** start PROVIDED RECORDS **

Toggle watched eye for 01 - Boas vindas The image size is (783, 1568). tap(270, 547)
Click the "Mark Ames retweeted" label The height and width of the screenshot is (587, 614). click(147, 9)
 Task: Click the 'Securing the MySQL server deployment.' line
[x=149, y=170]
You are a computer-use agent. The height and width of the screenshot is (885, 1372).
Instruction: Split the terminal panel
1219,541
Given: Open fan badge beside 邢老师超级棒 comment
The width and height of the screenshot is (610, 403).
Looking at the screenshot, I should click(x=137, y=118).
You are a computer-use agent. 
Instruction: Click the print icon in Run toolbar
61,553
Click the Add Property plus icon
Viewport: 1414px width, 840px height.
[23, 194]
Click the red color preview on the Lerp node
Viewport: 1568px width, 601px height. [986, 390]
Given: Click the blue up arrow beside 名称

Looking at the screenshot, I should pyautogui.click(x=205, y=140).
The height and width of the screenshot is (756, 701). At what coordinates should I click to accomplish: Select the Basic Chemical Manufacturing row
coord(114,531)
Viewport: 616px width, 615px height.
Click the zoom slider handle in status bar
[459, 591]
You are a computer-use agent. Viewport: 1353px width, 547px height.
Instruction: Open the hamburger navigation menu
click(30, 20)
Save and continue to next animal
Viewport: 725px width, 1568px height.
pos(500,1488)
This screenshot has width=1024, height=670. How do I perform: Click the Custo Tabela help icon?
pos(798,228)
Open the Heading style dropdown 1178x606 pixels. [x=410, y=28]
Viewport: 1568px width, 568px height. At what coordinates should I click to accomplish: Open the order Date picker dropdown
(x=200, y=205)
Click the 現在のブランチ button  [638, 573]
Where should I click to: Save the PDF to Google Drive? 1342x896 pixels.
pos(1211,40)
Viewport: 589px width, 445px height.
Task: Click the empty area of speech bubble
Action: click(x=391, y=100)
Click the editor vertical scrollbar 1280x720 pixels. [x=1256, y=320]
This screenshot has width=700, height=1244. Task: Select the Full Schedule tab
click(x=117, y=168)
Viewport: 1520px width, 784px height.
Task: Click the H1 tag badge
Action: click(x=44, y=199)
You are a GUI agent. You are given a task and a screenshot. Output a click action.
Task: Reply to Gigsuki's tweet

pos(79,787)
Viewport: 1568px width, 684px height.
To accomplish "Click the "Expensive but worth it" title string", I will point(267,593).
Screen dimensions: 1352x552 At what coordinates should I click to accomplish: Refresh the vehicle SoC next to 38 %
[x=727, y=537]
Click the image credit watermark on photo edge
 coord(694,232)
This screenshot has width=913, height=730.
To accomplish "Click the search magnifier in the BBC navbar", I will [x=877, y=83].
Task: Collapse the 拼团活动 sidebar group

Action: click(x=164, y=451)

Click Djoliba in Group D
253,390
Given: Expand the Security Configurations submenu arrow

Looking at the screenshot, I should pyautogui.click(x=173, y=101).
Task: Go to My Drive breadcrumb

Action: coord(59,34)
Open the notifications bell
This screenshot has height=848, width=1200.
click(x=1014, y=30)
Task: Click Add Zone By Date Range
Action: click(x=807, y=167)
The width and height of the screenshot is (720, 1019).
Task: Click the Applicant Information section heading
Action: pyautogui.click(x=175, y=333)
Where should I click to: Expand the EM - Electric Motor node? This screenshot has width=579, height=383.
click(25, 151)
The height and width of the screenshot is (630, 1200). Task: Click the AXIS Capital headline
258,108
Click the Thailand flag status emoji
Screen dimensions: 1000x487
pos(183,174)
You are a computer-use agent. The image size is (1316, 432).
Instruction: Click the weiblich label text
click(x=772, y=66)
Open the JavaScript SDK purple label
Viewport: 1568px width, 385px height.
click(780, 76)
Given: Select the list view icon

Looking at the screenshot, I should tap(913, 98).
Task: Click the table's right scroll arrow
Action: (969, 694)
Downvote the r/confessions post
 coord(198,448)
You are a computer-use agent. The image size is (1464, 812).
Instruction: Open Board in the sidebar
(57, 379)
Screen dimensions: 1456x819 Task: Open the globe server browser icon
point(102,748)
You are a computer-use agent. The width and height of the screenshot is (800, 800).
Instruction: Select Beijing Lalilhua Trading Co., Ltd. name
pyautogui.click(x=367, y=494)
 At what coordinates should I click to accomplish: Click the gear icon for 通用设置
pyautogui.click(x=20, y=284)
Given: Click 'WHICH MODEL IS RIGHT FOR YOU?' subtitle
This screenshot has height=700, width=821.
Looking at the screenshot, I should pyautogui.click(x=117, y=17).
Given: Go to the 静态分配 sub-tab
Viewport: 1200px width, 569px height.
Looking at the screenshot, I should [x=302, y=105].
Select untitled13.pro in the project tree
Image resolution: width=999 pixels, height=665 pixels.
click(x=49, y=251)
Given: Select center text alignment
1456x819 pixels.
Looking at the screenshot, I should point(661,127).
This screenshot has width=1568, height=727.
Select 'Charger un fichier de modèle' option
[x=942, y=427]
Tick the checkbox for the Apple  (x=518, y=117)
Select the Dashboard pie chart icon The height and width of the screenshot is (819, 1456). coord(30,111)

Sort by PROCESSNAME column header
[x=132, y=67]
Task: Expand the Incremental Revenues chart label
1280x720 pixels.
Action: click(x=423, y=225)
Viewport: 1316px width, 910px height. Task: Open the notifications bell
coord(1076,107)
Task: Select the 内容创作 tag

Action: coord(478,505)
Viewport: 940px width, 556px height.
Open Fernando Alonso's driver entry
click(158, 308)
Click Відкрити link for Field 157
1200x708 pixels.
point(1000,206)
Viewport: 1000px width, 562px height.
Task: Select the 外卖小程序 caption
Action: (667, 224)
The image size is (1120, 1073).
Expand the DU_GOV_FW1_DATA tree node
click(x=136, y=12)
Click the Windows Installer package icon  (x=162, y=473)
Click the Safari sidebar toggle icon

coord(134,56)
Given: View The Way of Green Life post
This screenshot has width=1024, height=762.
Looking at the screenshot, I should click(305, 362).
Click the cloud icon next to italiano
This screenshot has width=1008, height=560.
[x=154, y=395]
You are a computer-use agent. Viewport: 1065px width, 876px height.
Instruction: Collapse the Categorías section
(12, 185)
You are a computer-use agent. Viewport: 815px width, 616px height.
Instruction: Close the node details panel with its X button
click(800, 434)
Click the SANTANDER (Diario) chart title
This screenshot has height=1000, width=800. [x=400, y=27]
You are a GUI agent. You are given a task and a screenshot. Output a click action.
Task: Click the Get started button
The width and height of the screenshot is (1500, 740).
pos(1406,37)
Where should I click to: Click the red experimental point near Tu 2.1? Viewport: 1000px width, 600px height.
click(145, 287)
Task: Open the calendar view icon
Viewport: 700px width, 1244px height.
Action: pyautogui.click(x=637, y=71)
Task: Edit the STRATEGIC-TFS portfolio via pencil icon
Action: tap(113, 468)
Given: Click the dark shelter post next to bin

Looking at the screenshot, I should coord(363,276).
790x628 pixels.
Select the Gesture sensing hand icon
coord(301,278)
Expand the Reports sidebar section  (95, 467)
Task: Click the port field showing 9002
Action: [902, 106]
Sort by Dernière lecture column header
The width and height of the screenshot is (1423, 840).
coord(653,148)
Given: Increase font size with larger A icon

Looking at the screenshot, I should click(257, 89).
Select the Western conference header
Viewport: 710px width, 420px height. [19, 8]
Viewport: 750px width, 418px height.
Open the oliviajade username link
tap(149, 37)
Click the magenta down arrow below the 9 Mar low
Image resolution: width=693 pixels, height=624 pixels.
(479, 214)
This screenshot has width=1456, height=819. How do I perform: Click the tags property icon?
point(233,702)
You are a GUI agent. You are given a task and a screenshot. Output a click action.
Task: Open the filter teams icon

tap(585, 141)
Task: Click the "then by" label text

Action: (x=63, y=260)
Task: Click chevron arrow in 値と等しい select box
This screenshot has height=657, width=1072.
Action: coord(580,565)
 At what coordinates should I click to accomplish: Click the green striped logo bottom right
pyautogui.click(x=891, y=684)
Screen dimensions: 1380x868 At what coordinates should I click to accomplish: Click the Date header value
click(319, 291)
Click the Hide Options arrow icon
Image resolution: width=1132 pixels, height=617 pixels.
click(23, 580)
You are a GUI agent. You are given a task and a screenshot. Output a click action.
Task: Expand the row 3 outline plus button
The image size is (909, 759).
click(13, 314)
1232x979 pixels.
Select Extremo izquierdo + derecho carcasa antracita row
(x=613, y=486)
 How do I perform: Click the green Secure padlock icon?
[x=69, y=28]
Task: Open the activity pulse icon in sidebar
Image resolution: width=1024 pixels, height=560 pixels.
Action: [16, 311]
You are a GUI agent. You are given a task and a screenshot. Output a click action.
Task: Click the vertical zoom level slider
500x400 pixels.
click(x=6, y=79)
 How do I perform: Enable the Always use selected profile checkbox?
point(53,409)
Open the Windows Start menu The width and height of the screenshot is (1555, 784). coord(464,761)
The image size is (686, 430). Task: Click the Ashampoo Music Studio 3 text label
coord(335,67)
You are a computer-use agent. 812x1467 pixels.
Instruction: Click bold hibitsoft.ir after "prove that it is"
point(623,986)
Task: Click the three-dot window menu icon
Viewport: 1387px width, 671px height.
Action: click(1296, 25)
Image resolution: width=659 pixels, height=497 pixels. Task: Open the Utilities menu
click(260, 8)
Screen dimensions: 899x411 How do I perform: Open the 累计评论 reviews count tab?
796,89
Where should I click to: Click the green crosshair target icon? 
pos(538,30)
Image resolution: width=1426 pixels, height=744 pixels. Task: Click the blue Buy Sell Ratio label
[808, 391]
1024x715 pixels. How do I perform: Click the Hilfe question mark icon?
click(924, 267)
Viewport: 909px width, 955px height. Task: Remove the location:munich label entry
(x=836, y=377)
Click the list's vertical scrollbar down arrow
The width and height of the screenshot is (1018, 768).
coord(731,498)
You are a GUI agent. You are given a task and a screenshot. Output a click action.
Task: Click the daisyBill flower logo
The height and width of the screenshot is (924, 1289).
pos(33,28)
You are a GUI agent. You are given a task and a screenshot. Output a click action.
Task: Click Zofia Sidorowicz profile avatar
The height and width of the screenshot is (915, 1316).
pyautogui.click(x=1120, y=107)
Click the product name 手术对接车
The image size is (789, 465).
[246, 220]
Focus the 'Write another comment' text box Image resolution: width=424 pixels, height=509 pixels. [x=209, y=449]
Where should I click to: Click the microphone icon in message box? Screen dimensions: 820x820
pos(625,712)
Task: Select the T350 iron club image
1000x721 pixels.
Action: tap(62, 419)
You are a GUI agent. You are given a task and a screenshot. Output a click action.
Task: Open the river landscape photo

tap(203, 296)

** end PROVIDED RECORDS **

PROBLEM> In the records, reproduce the part that opens with the line containing "614). click(147, 9)" and closes with the line containing "Viewport: 1568px width, 601px", substituting "Command" for "Instruction" and leaving everything else unchanged. Give only that part.

REPLY>
Click the "Mark Ames retweeted" label The height and width of the screenshot is (587, 614). click(147, 9)
 Task: Click the 'Securing the MySQL server deployment.' line
[x=149, y=170]
You are a computer-use agent. The height and width of the screenshot is (885, 1372).
Command: Split the terminal panel
1219,541
Given: Open fan badge beside 邢老师超级棒 comment
The width and height of the screenshot is (610, 403).
Looking at the screenshot, I should click(x=137, y=118).
You are a computer-use agent. 
Command: Click the print icon in Run toolbar
61,553
Click the Add Property plus icon
Viewport: 1414px width, 840px height.
[23, 194]
Click the red color preview on the Lerp node
Viewport: 1568px width, 601px height. [986, 390]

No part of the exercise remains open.